What you should do: Format each line of the material below as a string in a single JSON list, skipping blank lines. Leave the pictures out.

(Click-target data)
** start **

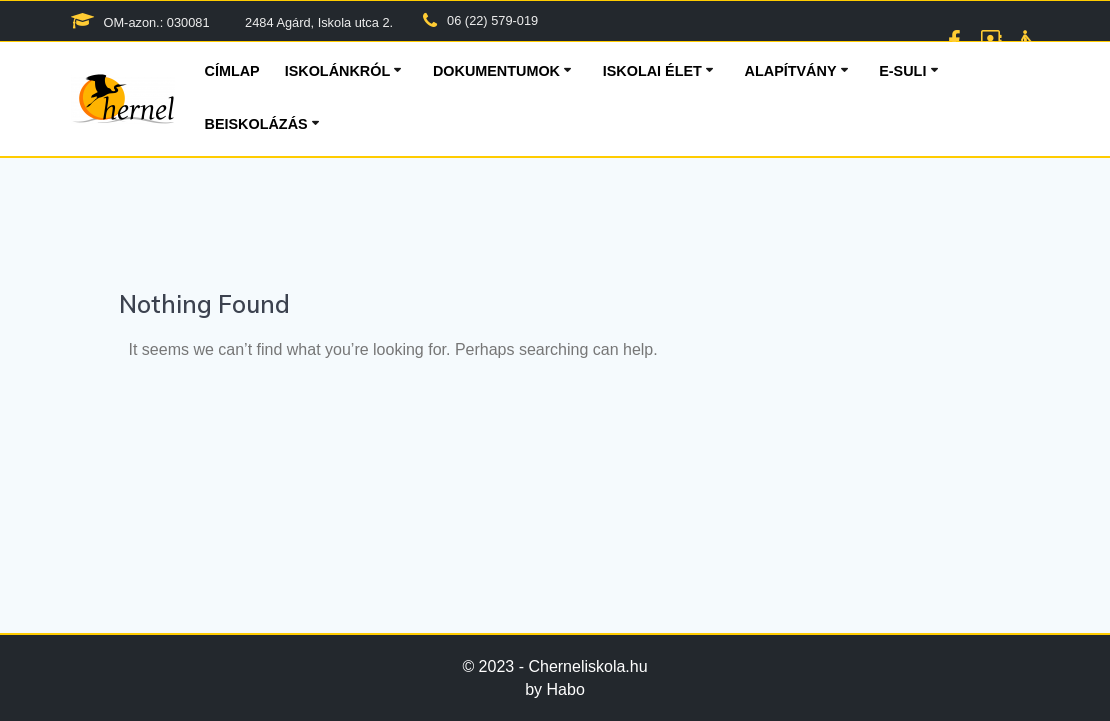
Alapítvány (791, 71)
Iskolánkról (338, 71)
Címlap (232, 71)
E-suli (902, 71)
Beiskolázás (256, 124)
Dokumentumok (496, 71)
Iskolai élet (652, 71)
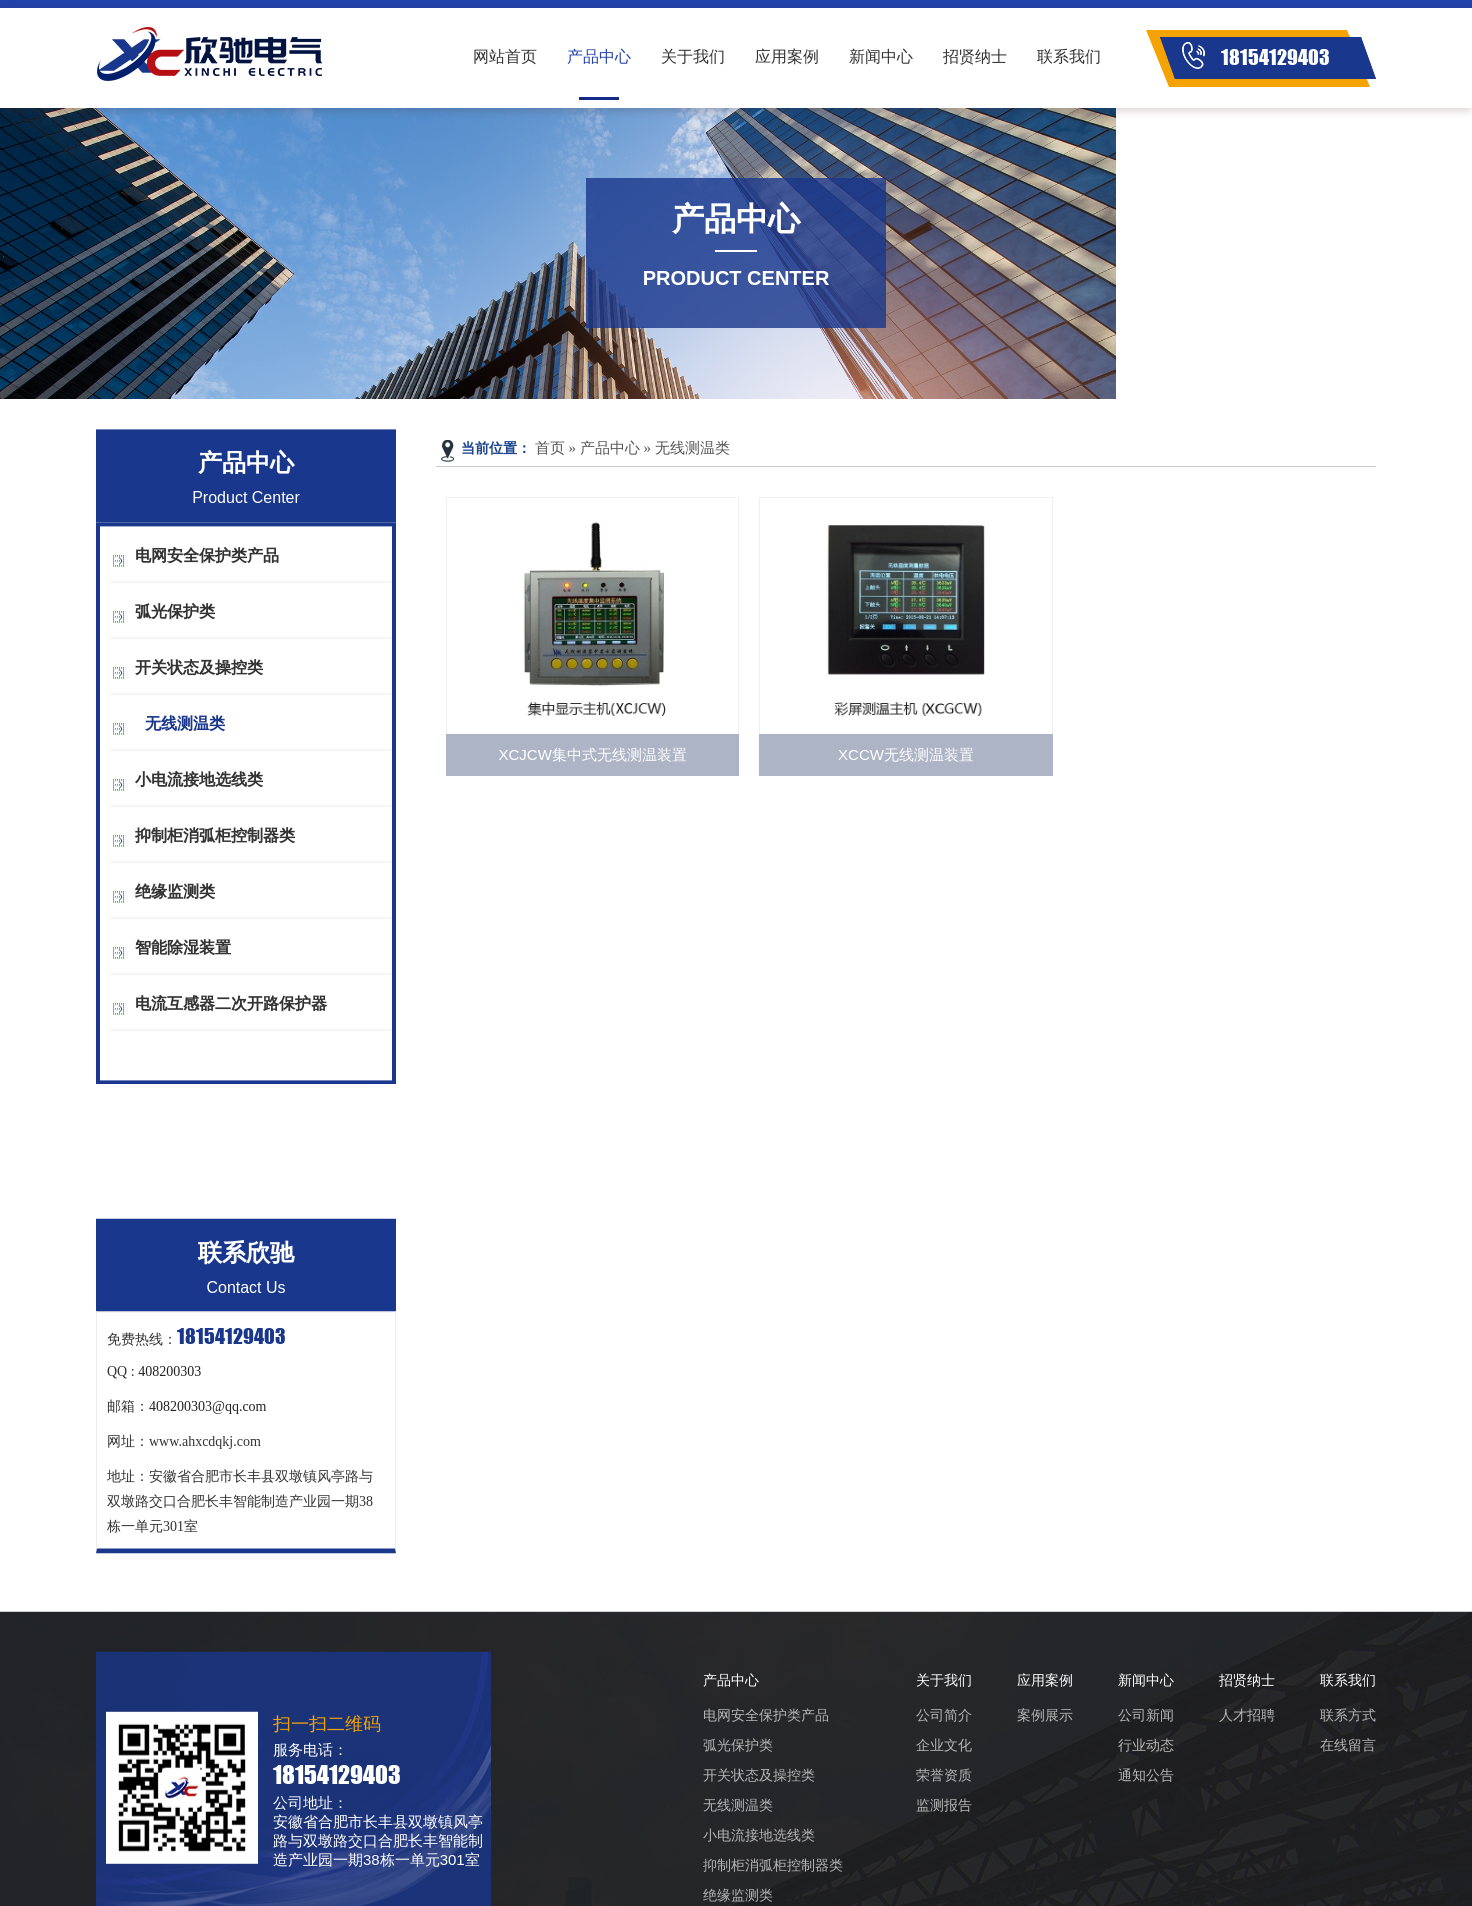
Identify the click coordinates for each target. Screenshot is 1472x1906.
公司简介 (944, 1810)
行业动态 (1146, 1840)
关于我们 (693, 56)
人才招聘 (1247, 1810)
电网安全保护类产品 (207, 563)
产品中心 (599, 56)
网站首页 (505, 56)
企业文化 (944, 1840)
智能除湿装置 (183, 955)
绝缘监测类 (175, 899)
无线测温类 (185, 731)
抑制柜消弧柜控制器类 (215, 843)
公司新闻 (1146, 1810)
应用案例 (787, 56)
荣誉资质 (944, 1870)
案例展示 (1045, 1810)
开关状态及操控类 (199, 675)
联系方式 (1348, 1810)
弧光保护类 (175, 619)
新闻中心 (881, 56)
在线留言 (1348, 1840)
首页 (550, 448)
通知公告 (1146, 1870)
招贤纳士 (975, 56)
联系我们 (1069, 56)
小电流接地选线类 (199, 787)
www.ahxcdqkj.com (205, 1512)
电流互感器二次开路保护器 (231, 1011)
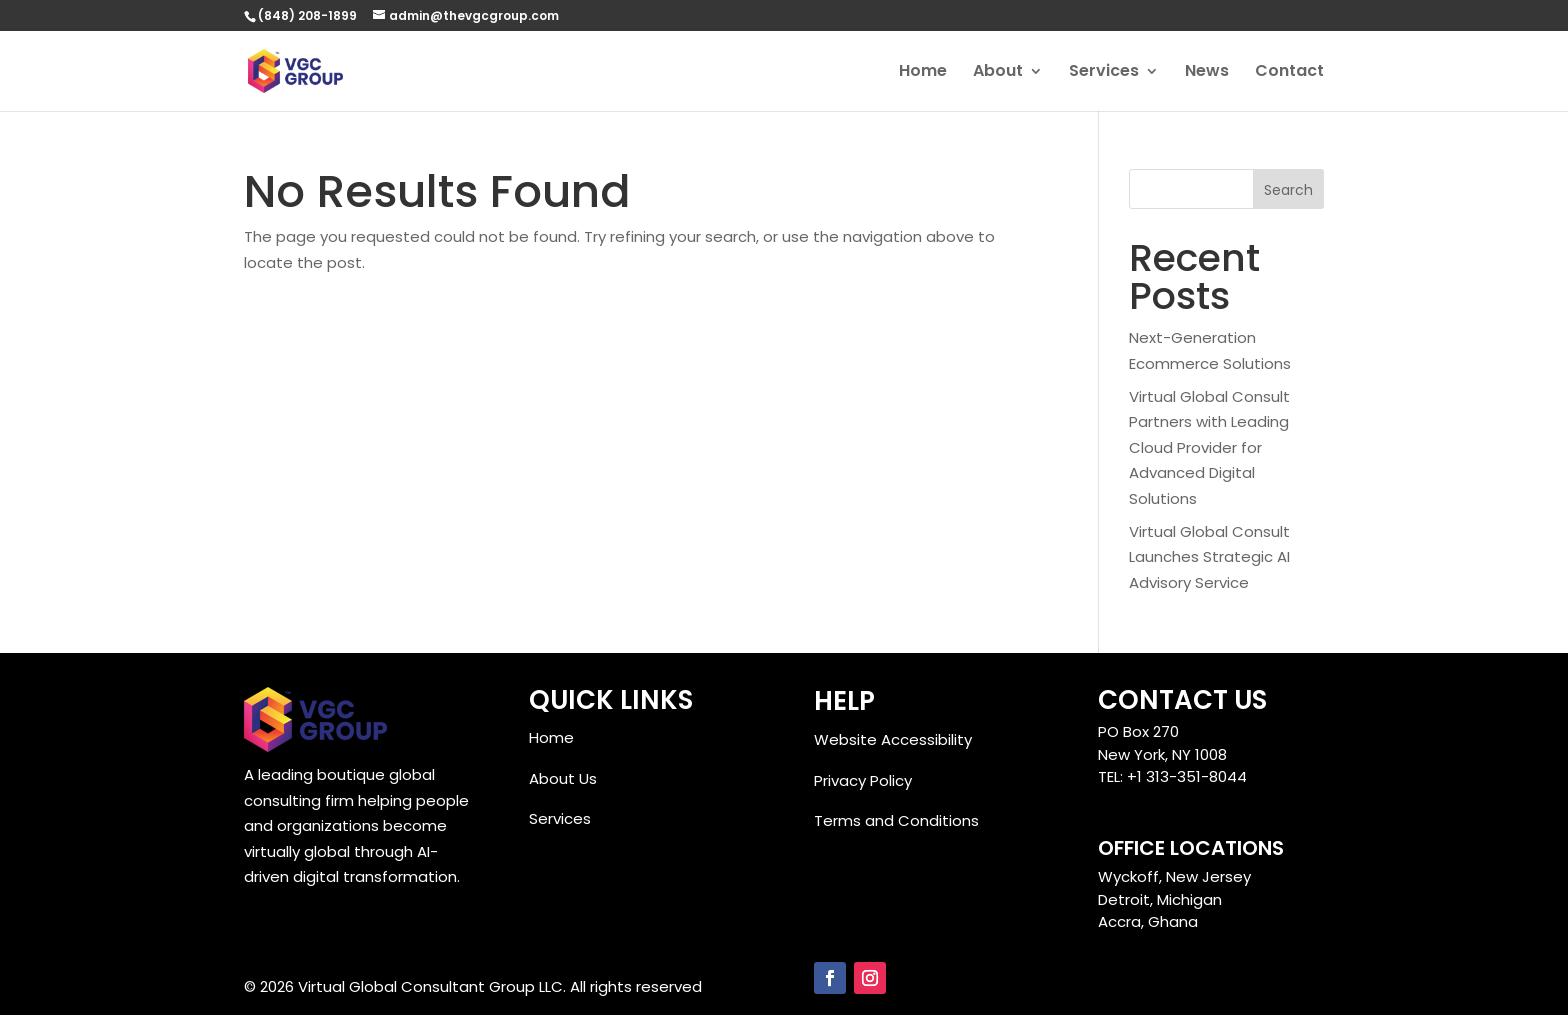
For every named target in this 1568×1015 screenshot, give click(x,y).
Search (1288, 190)
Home (923, 73)
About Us (563, 778)
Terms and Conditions (896, 820)
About (998, 73)
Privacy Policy (863, 780)
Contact (1289, 73)
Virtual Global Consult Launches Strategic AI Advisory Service (1209, 557)
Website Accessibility (893, 739)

** end **

Written solution:
[
  "Alapítvány (791, 71)",
  "Iskolánkról (338, 71)",
  "Címlap (232, 71)",
  "E-suli (902, 71)",
  "Beiskolázás (256, 124)",
  "Dokumentumok (496, 71)",
  "Iskolai élet (652, 71)",
  "Identify the click coordinates for each target. Screenshot is 1472x1906.",
  "公司简介 (944, 1810)",
  "行业动态 (1146, 1840)",
  "关于我们 (693, 56)",
  "人才招聘 (1247, 1810)",
  "电网安全保护类产品 (207, 563)",
  "产品中心 (599, 56)",
  "网站首页 (505, 56)",
  "企业文化 (944, 1840)",
  "智能除湿装置 (183, 955)",
  "绝缘监测类 (175, 899)",
  "无线测温类 (185, 731)",
  "抑制柜消弧柜控制器类 (215, 843)",
  "公司新闻 (1146, 1810)",
  "应用案例 (787, 56)",
  "荣誉资质 (944, 1870)",
  "案例展示 (1045, 1810)",
  "开关状态及操控类 (199, 675)",
  "联系方式 (1348, 1810)",
  "弧光保护类 (175, 619)",
  "新闻中心 (881, 56)",
  "在线留言 (1348, 1840)",
  "首页 (550, 448)",
  "通知公告 (1146, 1870)",
  "招贤纳士 (975, 56)",
  "联系我们 (1069, 56)",
  "小电流接地选线类 (199, 787)",
  "www.ahxcdqkj.com (205, 1512)",
  "电流互感器二次开路保护器 (231, 1011)",
  "For every named target in this 1568×1015 screenshot, give click(x,y).",
  "Search (1288, 190)",
  "Home (923, 73)",
  "About Us (563, 778)",
  "Terms and Conditions (896, 820)",
  "About (998, 73)",
  "Privacy Policy (863, 780)",
  "Contact (1289, 73)",
  "Virtual Global Consult Launches Strategic AI Advisory Service (1209, 557)",
  "Website Accessibility (893, 739)"
]